• **Source records**
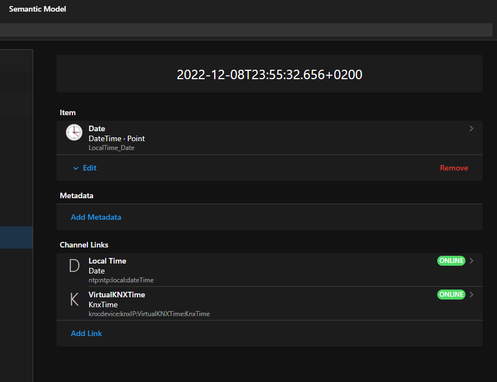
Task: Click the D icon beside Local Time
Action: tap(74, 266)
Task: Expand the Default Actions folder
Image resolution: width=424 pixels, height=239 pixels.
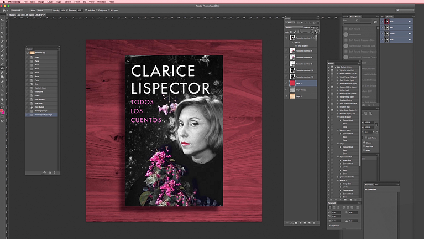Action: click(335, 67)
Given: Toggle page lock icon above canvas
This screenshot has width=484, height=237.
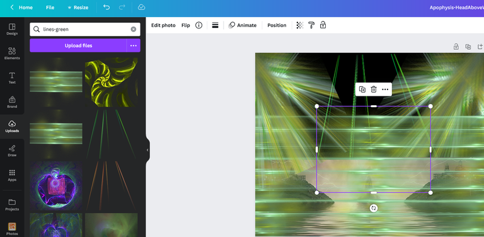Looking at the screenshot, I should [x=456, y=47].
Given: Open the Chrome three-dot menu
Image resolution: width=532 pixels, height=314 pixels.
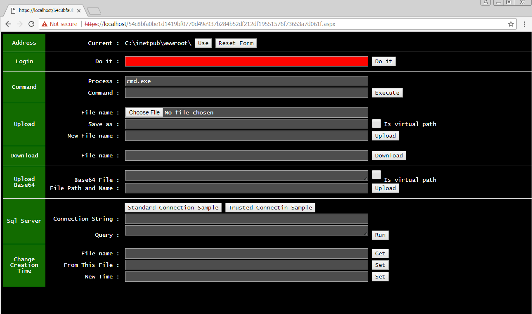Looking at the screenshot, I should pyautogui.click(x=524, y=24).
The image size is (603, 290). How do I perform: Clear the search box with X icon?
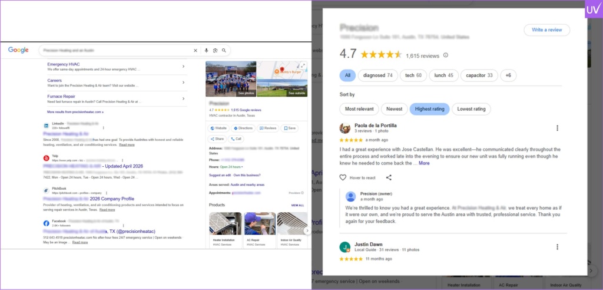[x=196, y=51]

---

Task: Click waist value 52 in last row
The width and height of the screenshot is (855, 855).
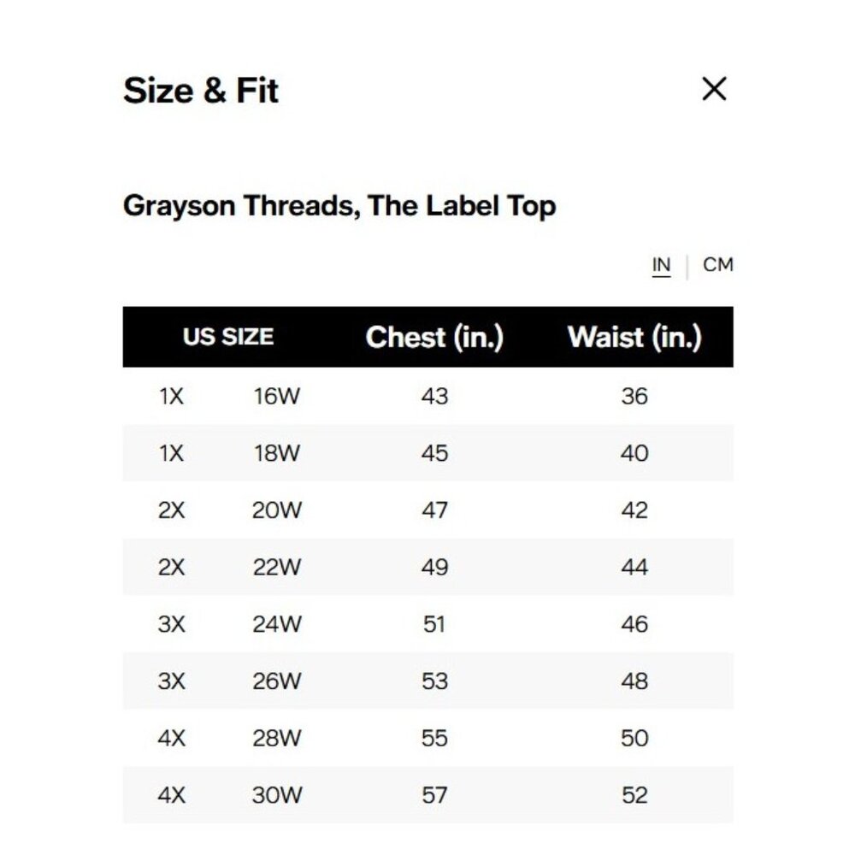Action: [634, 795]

• **Problem details**
Copy the data starting at the line containing "Task: Expand the Default Actions folder" and ending at the line containing "[x=196, y=51]", both lines included, and leave the pictures out.

• **Output of the task**
Task: Expand the Default Actions folder
Image resolution: width=424 pixels, height=239 pixels.
Action: click(335, 67)
Given: Toggle page lock icon above canvas
This screenshot has width=484, height=237.
Looking at the screenshot, I should [x=456, y=47].
Given: Open the Chrome three-dot menu
Image resolution: width=532 pixels, height=314 pixels.
Looking at the screenshot, I should pyautogui.click(x=524, y=24).
The image size is (603, 290). How do I perform: Clear the search box with X icon?
[x=196, y=51]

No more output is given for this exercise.